DATA SECTION:

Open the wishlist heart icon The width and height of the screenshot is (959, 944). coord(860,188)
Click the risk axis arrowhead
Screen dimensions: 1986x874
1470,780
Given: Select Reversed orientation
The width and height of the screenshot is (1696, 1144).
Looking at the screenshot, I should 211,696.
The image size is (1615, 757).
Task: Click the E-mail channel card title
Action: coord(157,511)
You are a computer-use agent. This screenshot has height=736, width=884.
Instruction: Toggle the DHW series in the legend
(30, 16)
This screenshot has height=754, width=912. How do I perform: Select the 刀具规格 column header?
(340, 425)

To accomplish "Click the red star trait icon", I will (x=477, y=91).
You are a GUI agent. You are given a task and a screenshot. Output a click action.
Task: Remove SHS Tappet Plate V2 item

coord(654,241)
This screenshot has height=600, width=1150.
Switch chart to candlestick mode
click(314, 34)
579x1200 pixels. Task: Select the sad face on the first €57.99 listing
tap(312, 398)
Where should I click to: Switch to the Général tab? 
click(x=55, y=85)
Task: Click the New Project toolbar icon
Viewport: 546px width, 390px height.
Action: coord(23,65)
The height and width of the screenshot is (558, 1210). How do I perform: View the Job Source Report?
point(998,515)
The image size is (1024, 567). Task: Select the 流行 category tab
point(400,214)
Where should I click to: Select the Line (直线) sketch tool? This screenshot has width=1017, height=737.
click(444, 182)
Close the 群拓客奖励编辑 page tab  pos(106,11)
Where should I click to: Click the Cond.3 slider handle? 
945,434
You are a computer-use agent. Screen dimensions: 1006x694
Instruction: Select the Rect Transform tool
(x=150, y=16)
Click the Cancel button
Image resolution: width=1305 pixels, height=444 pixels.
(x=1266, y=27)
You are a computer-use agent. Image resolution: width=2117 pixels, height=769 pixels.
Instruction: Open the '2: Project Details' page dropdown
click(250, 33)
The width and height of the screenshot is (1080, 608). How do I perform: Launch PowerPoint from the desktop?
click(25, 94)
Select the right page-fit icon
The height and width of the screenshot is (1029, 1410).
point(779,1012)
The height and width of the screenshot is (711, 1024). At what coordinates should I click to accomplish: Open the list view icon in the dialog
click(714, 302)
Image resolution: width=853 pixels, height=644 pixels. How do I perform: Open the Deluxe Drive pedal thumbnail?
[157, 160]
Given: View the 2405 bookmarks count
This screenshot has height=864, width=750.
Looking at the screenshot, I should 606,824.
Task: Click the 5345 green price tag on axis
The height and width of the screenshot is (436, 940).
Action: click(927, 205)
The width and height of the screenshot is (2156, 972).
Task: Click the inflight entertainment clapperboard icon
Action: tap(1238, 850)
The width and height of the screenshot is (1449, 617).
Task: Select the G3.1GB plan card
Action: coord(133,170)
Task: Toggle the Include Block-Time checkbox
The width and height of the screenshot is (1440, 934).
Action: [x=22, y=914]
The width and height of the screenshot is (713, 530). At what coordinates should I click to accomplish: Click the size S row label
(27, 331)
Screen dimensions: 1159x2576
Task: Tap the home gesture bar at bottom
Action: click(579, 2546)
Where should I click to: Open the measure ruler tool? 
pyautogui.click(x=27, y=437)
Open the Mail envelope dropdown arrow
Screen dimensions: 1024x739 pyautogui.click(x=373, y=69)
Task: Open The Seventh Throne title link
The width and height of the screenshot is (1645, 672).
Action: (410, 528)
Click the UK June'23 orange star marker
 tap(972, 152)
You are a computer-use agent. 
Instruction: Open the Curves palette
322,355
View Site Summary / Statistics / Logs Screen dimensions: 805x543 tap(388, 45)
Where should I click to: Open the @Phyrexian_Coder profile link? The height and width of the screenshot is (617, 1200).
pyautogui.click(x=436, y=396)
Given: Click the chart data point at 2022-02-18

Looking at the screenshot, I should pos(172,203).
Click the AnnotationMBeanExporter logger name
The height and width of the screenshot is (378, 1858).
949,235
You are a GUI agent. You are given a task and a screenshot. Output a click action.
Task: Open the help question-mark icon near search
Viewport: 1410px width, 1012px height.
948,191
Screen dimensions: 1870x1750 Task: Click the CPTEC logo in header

WORK ITEM: The data must be printed verbatim, line by line.

COMPLETED EXERCISE:
Open the wishlist heart icon The width and height of the screenshot is (959, 944). coord(860,188)
Click the risk axis arrowhead
Screen dimensions: 1986x874
1470,780
Given: Select Reversed orientation
The width and height of the screenshot is (1696, 1144).
Looking at the screenshot, I should 211,696.
The image size is (1615, 757).
Task: Click the E-mail channel card title
Action: coord(157,511)
You are a computer-use agent. This screenshot has height=736, width=884.
Instruction: Toggle the DHW series in the legend
(30, 16)
This screenshot has height=754, width=912. How do I perform: Select the 刀具规格 column header?
(340, 425)

To accomplish "Click the red star trait icon", I will (x=477, y=91).
You are a GUI agent. You are given a task and a screenshot. Output a click action.
Task: Remove SHS Tappet Plate V2 item

coord(654,241)
This screenshot has height=600, width=1150.
Switch chart to candlestick mode
click(314, 34)
579x1200 pixels. Task: Select the sad face on the first €57.99 listing
tap(312, 398)
Where should I click to: Switch to the Général tab? 
click(x=55, y=85)
Task: Click the New Project toolbar icon
Viewport: 546px width, 390px height.
Action: coord(23,65)
The height and width of the screenshot is (558, 1210). How do I perform: View the Job Source Report?
point(998,515)
The image size is (1024, 567). Task: Select the 流行 category tab
point(400,214)
Where should I click to: Select the Line (直线) sketch tool? This screenshot has width=1017, height=737.
click(444, 182)
Close the 群拓客奖励编辑 page tab  pos(106,11)
Where should I click to: Click the Cond.3 slider handle? 
945,434
You are a computer-use agent. Screen dimensions: 1006x694
Instruction: Select the Rect Transform tool
(x=150, y=16)
Click the Cancel button
Image resolution: width=1305 pixels, height=444 pixels.
(x=1266, y=27)
You are a computer-use agent. Image resolution: width=2117 pixels, height=769 pixels.
Instruction: Open the '2: Project Details' page dropdown
click(250, 33)
The width and height of the screenshot is (1080, 608). How do I perform: Launch PowerPoint from the desktop?
click(25, 94)
Select the right page-fit icon
The height and width of the screenshot is (1029, 1410).
point(779,1012)
The height and width of the screenshot is (711, 1024). At what coordinates should I click to accomplish: Open the list view icon in the dialog
click(714, 302)
Image resolution: width=853 pixels, height=644 pixels. How do I perform: Open the Deluxe Drive pedal thumbnail?
[157, 160]
Given: View the 2405 bookmarks count
This screenshot has height=864, width=750.
Looking at the screenshot, I should 606,824.
Task: Click the 5345 green price tag on axis
The height and width of the screenshot is (436, 940).
Action: click(927, 205)
The width and height of the screenshot is (2156, 972).
Task: Click the inflight entertainment clapperboard icon
Action: tap(1238, 850)
The width and height of the screenshot is (1449, 617).
Task: Select the G3.1GB plan card
Action: coord(133,170)
Task: Toggle the Include Block-Time checkbox
The width and height of the screenshot is (1440, 934).
Action: [x=22, y=914]
The width and height of the screenshot is (713, 530). At what coordinates should I click to accomplish: Click the size S row label
(27, 331)
Screen dimensions: 1159x2576
Task: Tap the home gesture bar at bottom
Action: click(579, 2546)
Where should I click to: Open the measure ruler tool? 
pyautogui.click(x=27, y=437)
Open the Mail envelope dropdown arrow
Screen dimensions: 1024x739 pyautogui.click(x=373, y=69)
Task: Open The Seventh Throne title link
The width and height of the screenshot is (1645, 672).
Action: (410, 528)
Click the UK June'23 orange star marker
 tap(972, 152)
You are a computer-use agent. 
Instruction: Open the Curves palette
322,355
View Site Summary / Statistics / Logs Screen dimensions: 805x543 tap(388, 45)
Where should I click to: Open the @Phyrexian_Coder profile link? The height and width of the screenshot is (617, 1200).
pyautogui.click(x=436, y=396)
Given: Click the chart data point at 2022-02-18

Looking at the screenshot, I should pos(172,203).
Click the AnnotationMBeanExporter logger name
The height and width of the screenshot is (378, 1858).
949,235
You are a GUI agent. You are given a task and a screenshot. Output a click action.
Task: Open the help question-mark icon near search
Viewport: 1410px width, 1012px height.
948,191
Screen dimensions: 1870x1750 Task: Click the CPTEC logo in header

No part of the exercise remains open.